Chaos Engineering Testing Correlates with Kubernetes Adoption

A survey of 400 IT professionals finds a high correlation between organizations that have adopted Kubernetes and those that have implemented chaos engineering techniques to ensure availability and decrease recovery times in the event of a failure.

The State of Chaos Engineering survey, conducted by Gremlin, a provider of a platform for launching tests based on chaos engineering techniques, finds more than 68% of respondents have conducted a chaos engineering testing attack during which components of an environment are randomly made unavailable against their Kubernetes cluster.

Aileen Horgan, vice president of marketing for Gremlin, says testing based on chaos engineering techniques is gaining traction in Kubernetes environments because of the dependencies that exist between microservices deployed on Kubernetes clusters. Randomly making services unavailable allows IT teams to determine how robust a complex Kubernetes environment really is, Horgan says.

The primary benefit of conducting tests using chaos engineering techniques are increased availability and decreased mean time to resolution. (MTTR). The top 20% of respondents had services with an availability of more than four nines, while 23% of teams had an MTTR of under an hour, with 60% having an MTTR of under 12 hours.

Chaos engineering as a best-practice form of IT environment testing is still in its infancy. However, 60% of respondents report they have conducted at least one chaos engineering attack. The most common form these tests take is network attack (64%), followed by resource attacks (38%). A full 70% of chaos engineering attacks are aimed at hosts, followed by containers (29%).

The study finds the primary reason more organizations are not using chaos engineering techniques is, not surprisingly, a lack of awareness (80%). Gremlin is making its entire library of attacks and experiments available for free to help organizations gain more experience with chaos engineering.

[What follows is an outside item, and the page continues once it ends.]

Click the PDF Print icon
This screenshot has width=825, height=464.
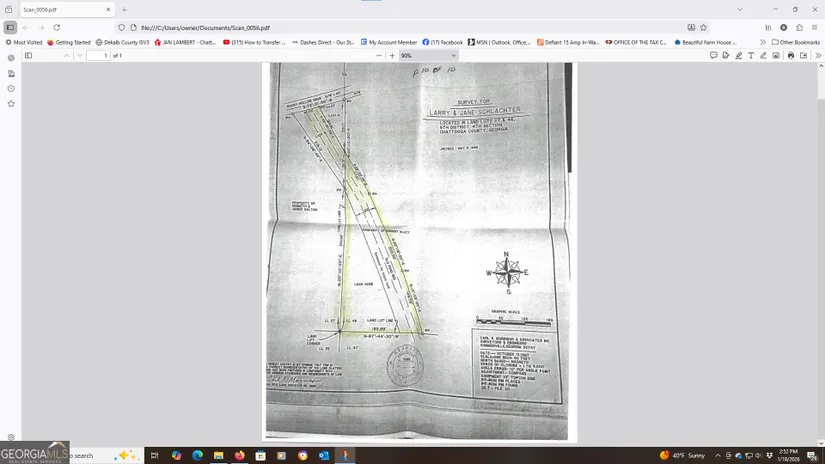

Despite the lack of deep expertise, however, the survey notes more than a third of respondents (34%) have launched a chaos engineering test against a platform in a production environment.

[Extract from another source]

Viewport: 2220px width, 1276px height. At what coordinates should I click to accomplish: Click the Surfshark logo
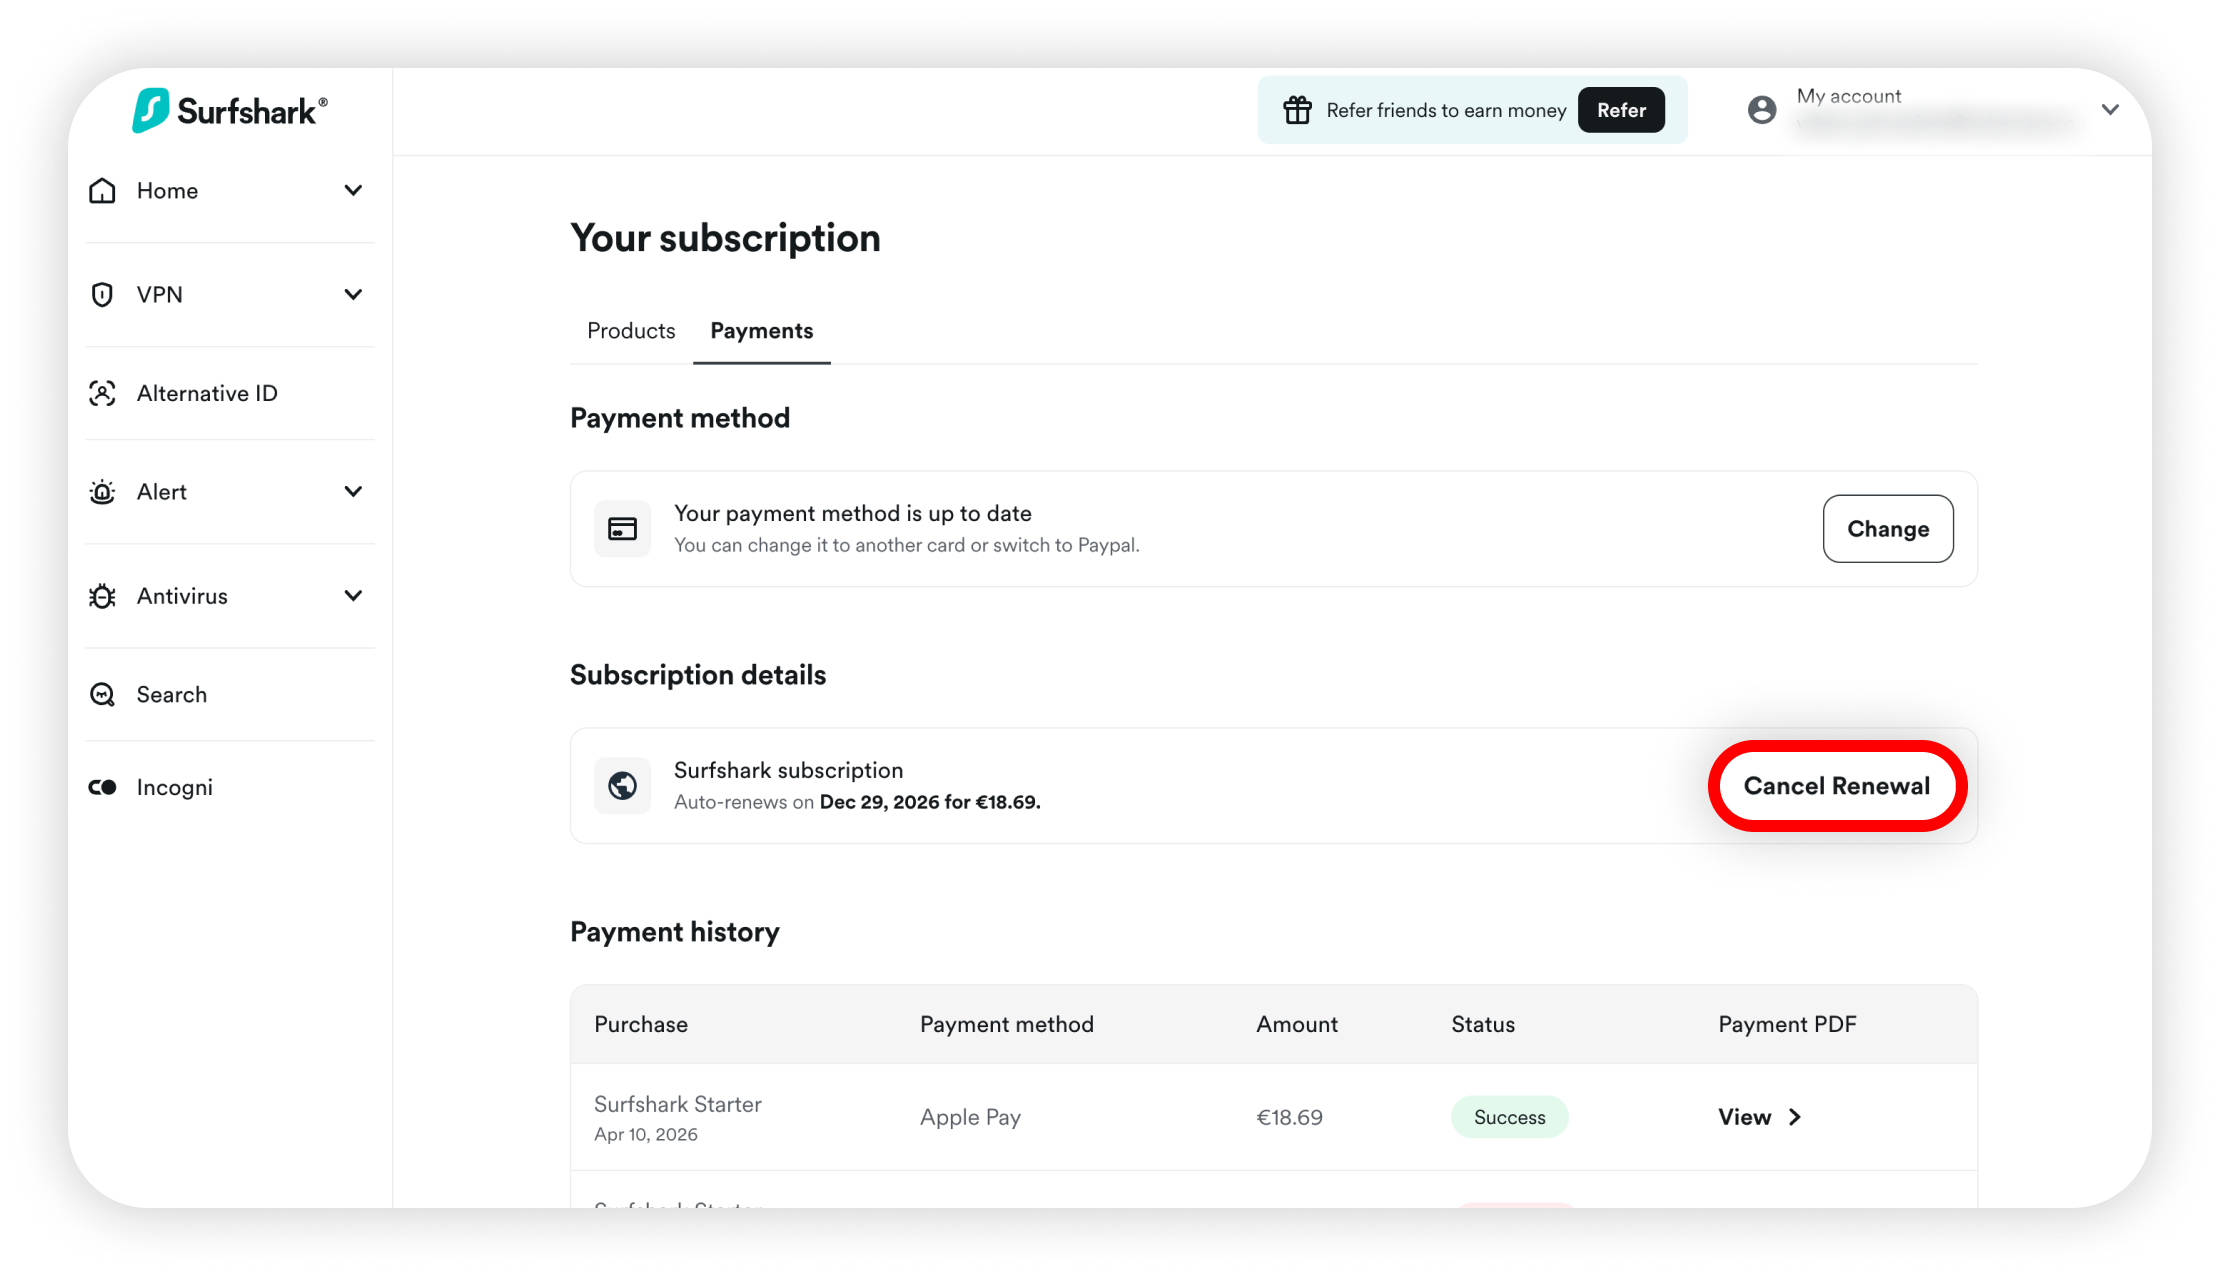click(229, 110)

In general, the survey finds 19% of respondents are experiencing 10 to 20 high-severity incidents a month, with 81% coping with somewhere between one and 10. The most frequently cited root causes of those issues were bad code (41%) followed closely by internal dependencies (39%).

The most widely employed tools for monitoring IT environments are health checks/synthetic testing (64%), followed by server-side responses (50%) and real user monitoring (37%).

Thus far, Gremlin reports close to half a million attacks have been launched using its platform. As more organizations embrace chaos engineering to test increasingly complex IT environments, the frequency of tests will increase. The challenge now is getting IT teams that are naturally inclined to ensure stability to deliberately disrupt systems and software to test application resilience.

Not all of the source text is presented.